重要な理由: テレビ視聴がストリーミングへと移る中、優位のポジションを築き上げたのがRokuだ。月額無料から使えるTV配信端末を販売、広告や有料配信サービスへの送客で収益化する。
アクティブアカウント数は5,640万件(前年比23%増)と続伸。ユーザーあたりの売上(ARPU)は前年比49%も膨らみ、40ドルの大台を突破した。
足元では世界的なサプライチェーンひっ迫が懸念だ。

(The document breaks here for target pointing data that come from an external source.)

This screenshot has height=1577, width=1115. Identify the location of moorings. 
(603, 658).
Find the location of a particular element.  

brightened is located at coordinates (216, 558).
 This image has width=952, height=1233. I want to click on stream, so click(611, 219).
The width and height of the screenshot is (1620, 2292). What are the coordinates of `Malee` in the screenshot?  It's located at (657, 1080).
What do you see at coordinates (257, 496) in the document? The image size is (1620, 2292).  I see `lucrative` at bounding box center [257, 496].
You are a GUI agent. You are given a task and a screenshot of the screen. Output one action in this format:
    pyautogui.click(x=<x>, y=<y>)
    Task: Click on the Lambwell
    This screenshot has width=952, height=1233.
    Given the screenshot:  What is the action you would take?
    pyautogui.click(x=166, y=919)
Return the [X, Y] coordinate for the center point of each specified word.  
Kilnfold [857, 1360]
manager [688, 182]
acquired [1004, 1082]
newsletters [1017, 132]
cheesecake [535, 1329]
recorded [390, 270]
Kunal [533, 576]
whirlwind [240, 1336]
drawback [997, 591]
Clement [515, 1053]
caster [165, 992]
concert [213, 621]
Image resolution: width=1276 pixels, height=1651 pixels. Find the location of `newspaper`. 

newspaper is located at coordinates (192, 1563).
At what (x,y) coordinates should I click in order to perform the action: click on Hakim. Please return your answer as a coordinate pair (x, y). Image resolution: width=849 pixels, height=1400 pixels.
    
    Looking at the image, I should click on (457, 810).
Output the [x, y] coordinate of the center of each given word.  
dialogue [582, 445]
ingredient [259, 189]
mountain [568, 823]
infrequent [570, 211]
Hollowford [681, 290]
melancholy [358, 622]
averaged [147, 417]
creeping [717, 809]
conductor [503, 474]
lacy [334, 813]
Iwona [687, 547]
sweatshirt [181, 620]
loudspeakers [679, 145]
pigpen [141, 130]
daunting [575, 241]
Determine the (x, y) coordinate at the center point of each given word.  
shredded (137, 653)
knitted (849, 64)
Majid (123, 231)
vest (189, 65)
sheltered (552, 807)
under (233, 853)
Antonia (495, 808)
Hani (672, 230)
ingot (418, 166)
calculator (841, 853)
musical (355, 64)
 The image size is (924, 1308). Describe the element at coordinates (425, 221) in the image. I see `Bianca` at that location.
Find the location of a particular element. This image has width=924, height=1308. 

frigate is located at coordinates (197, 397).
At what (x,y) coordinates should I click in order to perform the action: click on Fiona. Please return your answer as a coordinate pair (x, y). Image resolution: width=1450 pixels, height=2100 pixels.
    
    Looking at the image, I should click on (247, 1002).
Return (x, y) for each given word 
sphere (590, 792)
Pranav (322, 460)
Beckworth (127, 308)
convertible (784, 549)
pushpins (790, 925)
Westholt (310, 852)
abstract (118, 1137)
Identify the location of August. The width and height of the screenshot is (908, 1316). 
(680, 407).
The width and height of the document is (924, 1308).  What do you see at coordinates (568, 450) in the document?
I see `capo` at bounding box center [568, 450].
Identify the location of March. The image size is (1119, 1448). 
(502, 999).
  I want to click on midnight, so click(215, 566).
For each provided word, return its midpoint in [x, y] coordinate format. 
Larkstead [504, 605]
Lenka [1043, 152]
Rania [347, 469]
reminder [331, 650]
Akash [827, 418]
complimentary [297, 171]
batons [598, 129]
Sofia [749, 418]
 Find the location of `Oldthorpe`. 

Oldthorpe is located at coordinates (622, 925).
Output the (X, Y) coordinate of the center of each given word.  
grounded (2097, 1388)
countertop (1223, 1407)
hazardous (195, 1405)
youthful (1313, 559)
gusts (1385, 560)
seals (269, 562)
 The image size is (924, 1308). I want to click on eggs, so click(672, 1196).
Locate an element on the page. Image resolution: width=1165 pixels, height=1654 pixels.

米国全体としてTV販売はコロナ前の水準を下回っており、「Roku TV」のOEMパートナーにも多大な影響が及んだ。

厳しい状況下でもRokuはアカウント数の増大を優先、端末価格を引き上げることはしなかった。結果として端末グロスマージンは15%のマイナスに落ち込んでいる。
一方で力強いのが広告などプラットフォームとしての収入だ。伝統的なTV広告主との関係性を強化してきたほか、デジタル広告を主体としてきた中小企業にもターゲットを広げ始めた。
スマート玩具を提供する「Lovevery」がRokuの広告プラットフォーム「OneView」を用いて潜在顧客に訴求。スクリーンをまたがるキャンペーンにより、購入数は170%増えたという。